▶ _YOUR INSTRUCTIONS_: Print the data that follows without changing a single word.

----

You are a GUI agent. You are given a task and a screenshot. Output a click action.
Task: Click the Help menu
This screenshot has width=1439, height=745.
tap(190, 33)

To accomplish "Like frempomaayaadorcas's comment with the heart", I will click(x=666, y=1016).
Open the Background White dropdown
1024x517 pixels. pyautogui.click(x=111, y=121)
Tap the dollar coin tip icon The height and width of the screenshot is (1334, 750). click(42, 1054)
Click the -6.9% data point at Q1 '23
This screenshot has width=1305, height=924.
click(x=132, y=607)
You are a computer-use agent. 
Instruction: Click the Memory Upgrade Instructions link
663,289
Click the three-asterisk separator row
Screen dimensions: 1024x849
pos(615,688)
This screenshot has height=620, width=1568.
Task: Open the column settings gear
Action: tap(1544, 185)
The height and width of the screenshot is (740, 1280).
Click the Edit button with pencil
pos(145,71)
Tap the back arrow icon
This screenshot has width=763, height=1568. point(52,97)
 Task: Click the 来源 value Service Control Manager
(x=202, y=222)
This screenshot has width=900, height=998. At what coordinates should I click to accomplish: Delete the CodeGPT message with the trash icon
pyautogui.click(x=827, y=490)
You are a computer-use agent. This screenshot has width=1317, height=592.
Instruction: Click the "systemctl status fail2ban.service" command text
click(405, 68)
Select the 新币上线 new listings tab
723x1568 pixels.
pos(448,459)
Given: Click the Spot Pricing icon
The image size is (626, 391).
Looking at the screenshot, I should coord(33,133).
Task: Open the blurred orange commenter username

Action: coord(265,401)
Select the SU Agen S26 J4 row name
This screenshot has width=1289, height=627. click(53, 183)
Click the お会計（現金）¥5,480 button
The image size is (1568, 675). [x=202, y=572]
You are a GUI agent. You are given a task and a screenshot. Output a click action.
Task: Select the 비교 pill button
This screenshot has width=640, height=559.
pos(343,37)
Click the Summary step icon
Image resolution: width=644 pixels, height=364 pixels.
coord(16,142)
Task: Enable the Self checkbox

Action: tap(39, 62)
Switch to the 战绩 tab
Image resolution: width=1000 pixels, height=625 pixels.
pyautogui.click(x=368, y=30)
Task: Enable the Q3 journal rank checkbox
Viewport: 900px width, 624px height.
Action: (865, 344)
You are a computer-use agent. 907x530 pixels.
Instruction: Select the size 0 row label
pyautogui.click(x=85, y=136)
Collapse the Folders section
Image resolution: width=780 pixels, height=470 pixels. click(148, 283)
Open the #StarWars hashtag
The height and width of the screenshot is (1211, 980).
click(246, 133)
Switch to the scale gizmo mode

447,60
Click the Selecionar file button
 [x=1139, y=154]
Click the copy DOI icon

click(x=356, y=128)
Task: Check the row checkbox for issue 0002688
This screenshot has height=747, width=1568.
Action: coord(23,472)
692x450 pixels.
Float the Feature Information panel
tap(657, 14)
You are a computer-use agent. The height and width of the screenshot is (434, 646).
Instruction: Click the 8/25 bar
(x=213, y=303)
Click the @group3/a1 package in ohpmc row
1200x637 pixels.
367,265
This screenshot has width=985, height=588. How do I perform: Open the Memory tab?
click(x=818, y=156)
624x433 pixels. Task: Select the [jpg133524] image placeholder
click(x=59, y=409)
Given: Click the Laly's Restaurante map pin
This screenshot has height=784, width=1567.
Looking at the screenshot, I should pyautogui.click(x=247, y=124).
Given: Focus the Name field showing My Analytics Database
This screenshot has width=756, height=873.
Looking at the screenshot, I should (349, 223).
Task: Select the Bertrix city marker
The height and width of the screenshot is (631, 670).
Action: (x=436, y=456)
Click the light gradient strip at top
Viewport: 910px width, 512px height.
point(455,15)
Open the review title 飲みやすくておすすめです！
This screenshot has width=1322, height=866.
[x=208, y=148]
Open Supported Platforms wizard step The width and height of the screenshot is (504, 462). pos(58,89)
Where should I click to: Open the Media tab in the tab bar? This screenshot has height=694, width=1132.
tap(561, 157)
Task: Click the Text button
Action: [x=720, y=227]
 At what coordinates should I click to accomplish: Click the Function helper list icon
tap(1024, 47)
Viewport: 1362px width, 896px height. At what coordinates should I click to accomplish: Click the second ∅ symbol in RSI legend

----

▶ _RESPONSE TO THE TASK_:
You are a GUI agent. You are given a task and a screenshot. Output a click action.
Task: Click the Help menu
This screenshot has width=1439, height=745.
tap(190, 33)

To accomplish "Like frempomaayaadorcas's comment with the heart", I will click(x=666, y=1016).
Open the Background White dropdown
1024x517 pixels. pyautogui.click(x=111, y=121)
Tap the dollar coin tip icon The height and width of the screenshot is (1334, 750). click(42, 1054)
Click the -6.9% data point at Q1 '23
This screenshot has width=1305, height=924.
click(x=132, y=607)
You are a computer-use agent. 
Instruction: Click the Memory Upgrade Instructions link
663,289
Click the three-asterisk separator row
Screen dimensions: 1024x849
pos(615,688)
This screenshot has height=620, width=1568.
Task: Open the column settings gear
Action: tap(1544, 185)
The height and width of the screenshot is (740, 1280).
Click the Edit button with pencil
pos(145,71)
Tap the back arrow icon
This screenshot has width=763, height=1568. point(52,97)
 Task: Click the 来源 value Service Control Manager
(x=202, y=222)
This screenshot has width=900, height=998. At what coordinates should I click to accomplish: Delete the CodeGPT message with the trash icon
pyautogui.click(x=827, y=490)
You are a computer-use agent. This screenshot has width=1317, height=592.
Instruction: Click the "systemctl status fail2ban.service" command text
click(405, 68)
Select the 新币上线 new listings tab
723x1568 pixels.
pos(448,459)
Given: Click the Spot Pricing icon
The image size is (626, 391).
Looking at the screenshot, I should coord(33,133).
Task: Open the blurred orange commenter username

Action: coord(265,401)
Select the SU Agen S26 J4 row name
This screenshot has width=1289, height=627. click(53, 183)
Click the お会計（現金）¥5,480 button
The image size is (1568, 675). [x=202, y=572]
You are a GUI agent. You are given a task and a screenshot. Output a click action.
Task: Select the 비교 pill button
This screenshot has width=640, height=559.
pos(343,37)
Click the Summary step icon
Image resolution: width=644 pixels, height=364 pixels.
coord(16,142)
Task: Enable the Self checkbox

Action: tap(39, 62)
Switch to the 战绩 tab
Image resolution: width=1000 pixels, height=625 pixels.
pyautogui.click(x=368, y=30)
Task: Enable the Q3 journal rank checkbox
Viewport: 900px width, 624px height.
Action: (865, 344)
You are a computer-use agent. 907x530 pixels.
Instruction: Select the size 0 row label
pyautogui.click(x=85, y=136)
Collapse the Folders section
Image resolution: width=780 pixels, height=470 pixels. click(148, 283)
Open the #StarWars hashtag
The height and width of the screenshot is (1211, 980).
click(246, 133)
Switch to the scale gizmo mode

447,60
Click the Selecionar file button
 [x=1139, y=154]
Click the copy DOI icon

click(x=356, y=128)
Task: Check the row checkbox for issue 0002688
This screenshot has height=747, width=1568.
Action: coord(23,472)
692x450 pixels.
Float the Feature Information panel
tap(657, 14)
You are a computer-use agent. The height and width of the screenshot is (434, 646).
Instruction: Click the 8/25 bar
(x=213, y=303)
Click the @group3/a1 package in ohpmc row
1200x637 pixels.
367,265
This screenshot has width=985, height=588. How do I perform: Open the Memory tab?
click(x=818, y=156)
624x433 pixels. Task: Select the [jpg133524] image placeholder
click(x=59, y=409)
Given: Click the Laly's Restaurante map pin
This screenshot has height=784, width=1567.
Looking at the screenshot, I should pyautogui.click(x=247, y=124).
Given: Focus the Name field showing My Analytics Database
This screenshot has width=756, height=873.
Looking at the screenshot, I should (349, 223).
Task: Select the Bertrix city marker
The height and width of the screenshot is (631, 670).
Action: (x=436, y=456)
Click the light gradient strip at top
Viewport: 910px width, 512px height.
point(455,15)
Open the review title 飲みやすくておすすめです！
This screenshot has width=1322, height=866.
[x=208, y=148]
Open Supported Platforms wizard step The width and height of the screenshot is (504, 462). pos(58,89)
Where should I click to: Open the Media tab in the tab bar? This screenshot has height=694, width=1132.
tap(561, 157)
Task: Click the Text button
Action: [x=720, y=227]
 At what coordinates should I click to accomplish: Click the Function helper list icon
tap(1024, 47)
Viewport: 1362px width, 896px height. At what coordinates should I click to accomplish: Click the second ∅ symbol in RSI legend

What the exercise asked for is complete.